Among the entries that follow, some lines contain the word "computer". Show all of them.

START INPUT RECORDS

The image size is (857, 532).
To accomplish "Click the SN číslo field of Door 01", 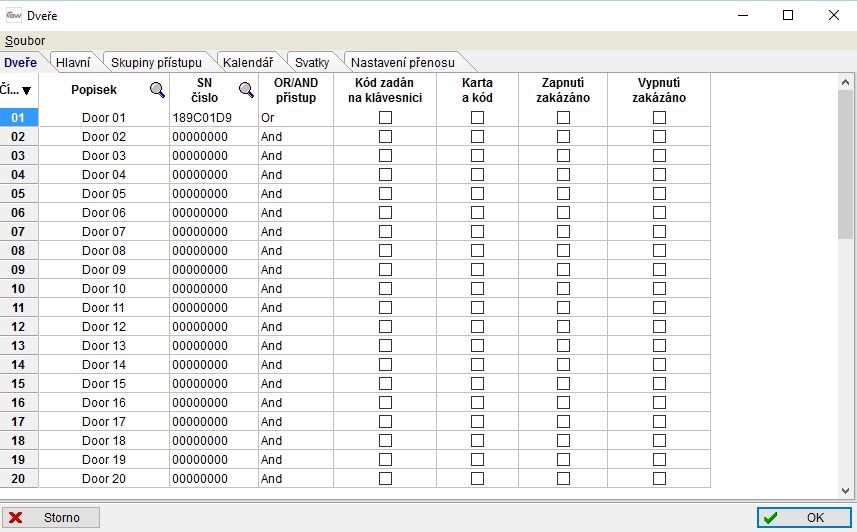I will coord(212,118).
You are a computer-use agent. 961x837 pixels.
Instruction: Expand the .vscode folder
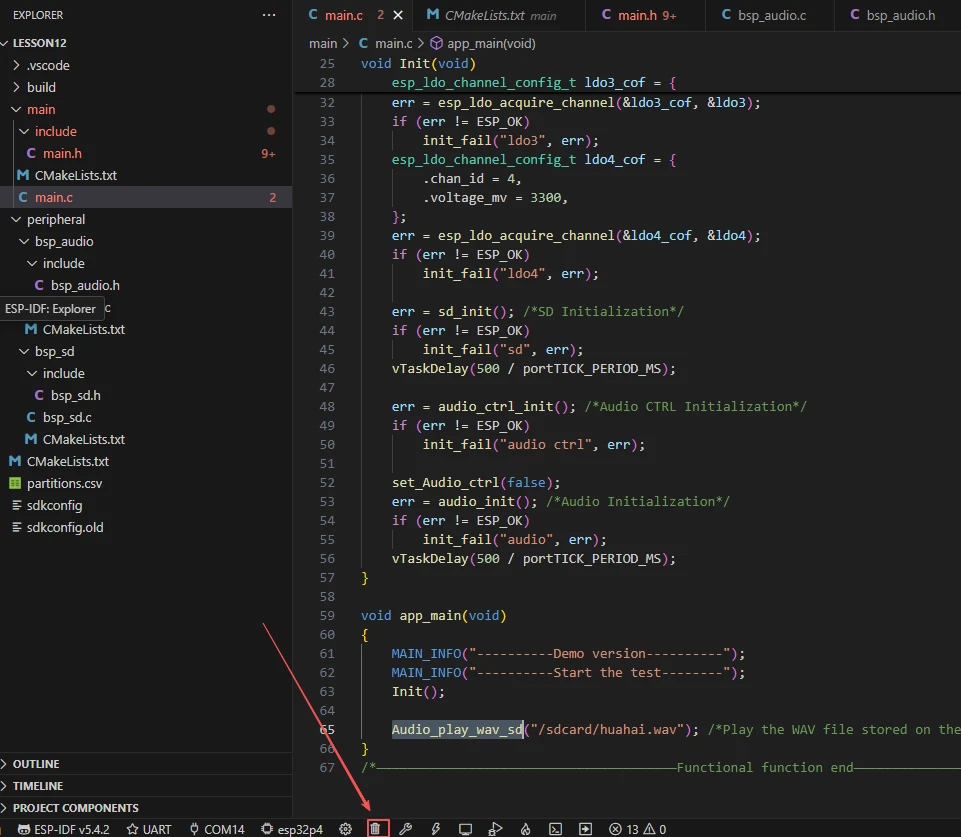tap(48, 65)
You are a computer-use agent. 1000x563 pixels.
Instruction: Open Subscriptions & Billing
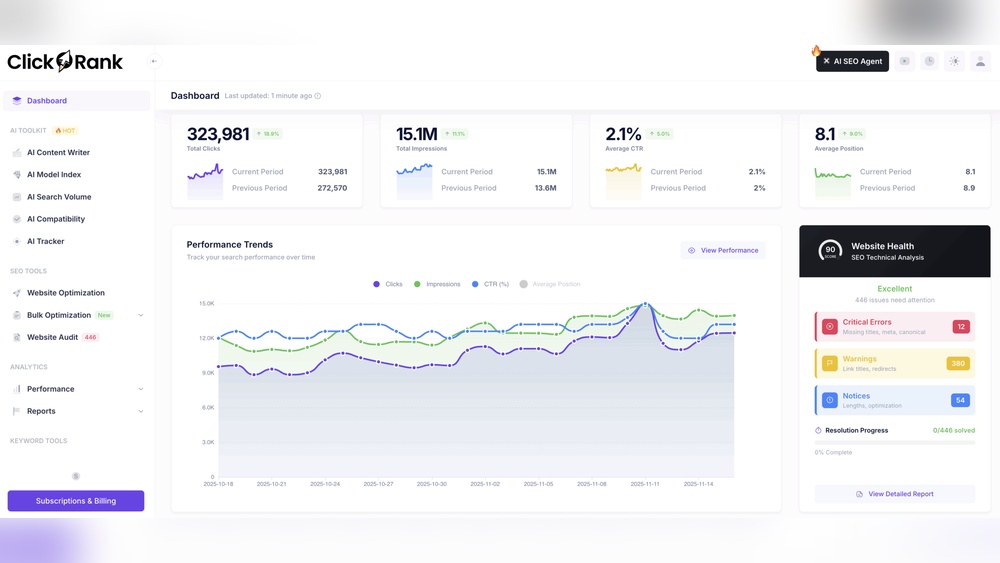(x=76, y=501)
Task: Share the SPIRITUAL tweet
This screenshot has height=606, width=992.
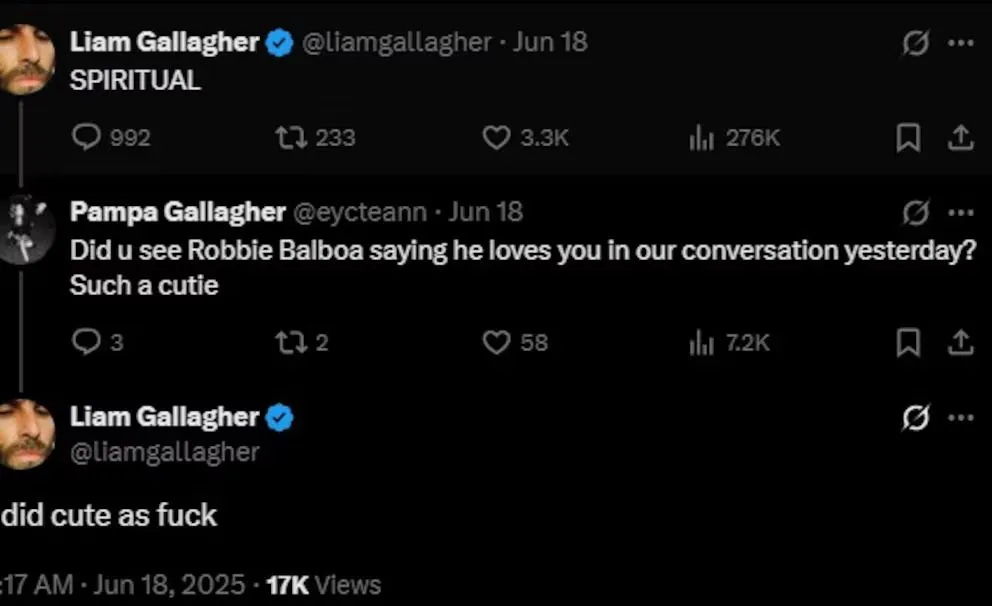Action: click(x=960, y=138)
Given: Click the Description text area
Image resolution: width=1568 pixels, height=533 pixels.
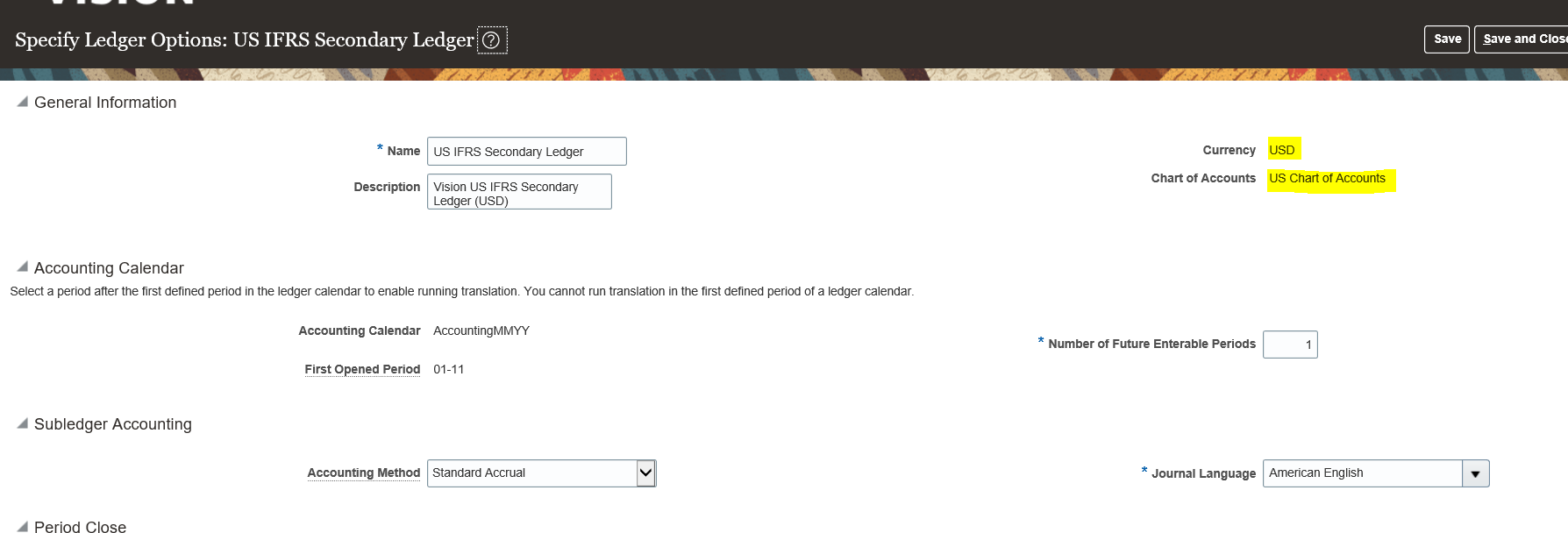Looking at the screenshot, I should click(x=519, y=193).
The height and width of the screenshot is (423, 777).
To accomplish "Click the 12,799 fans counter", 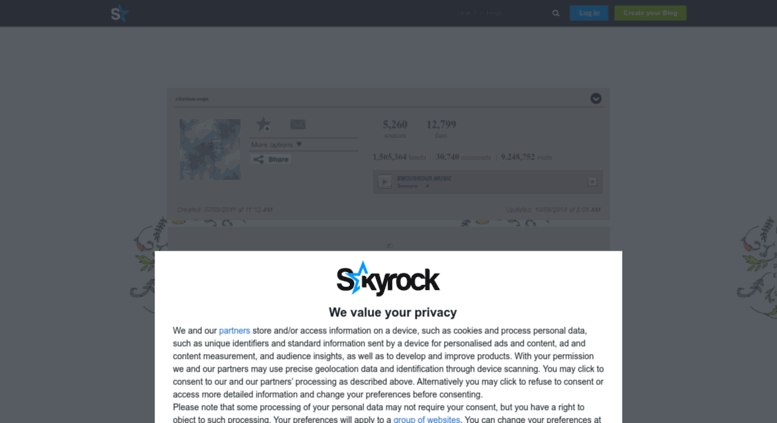I will tap(441, 128).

END INPUT RECORDS

RESPONSE BOX:
You are a computer-use agent. 961x837 pixels.
You are a computer-use agent. 1000x563 pixels.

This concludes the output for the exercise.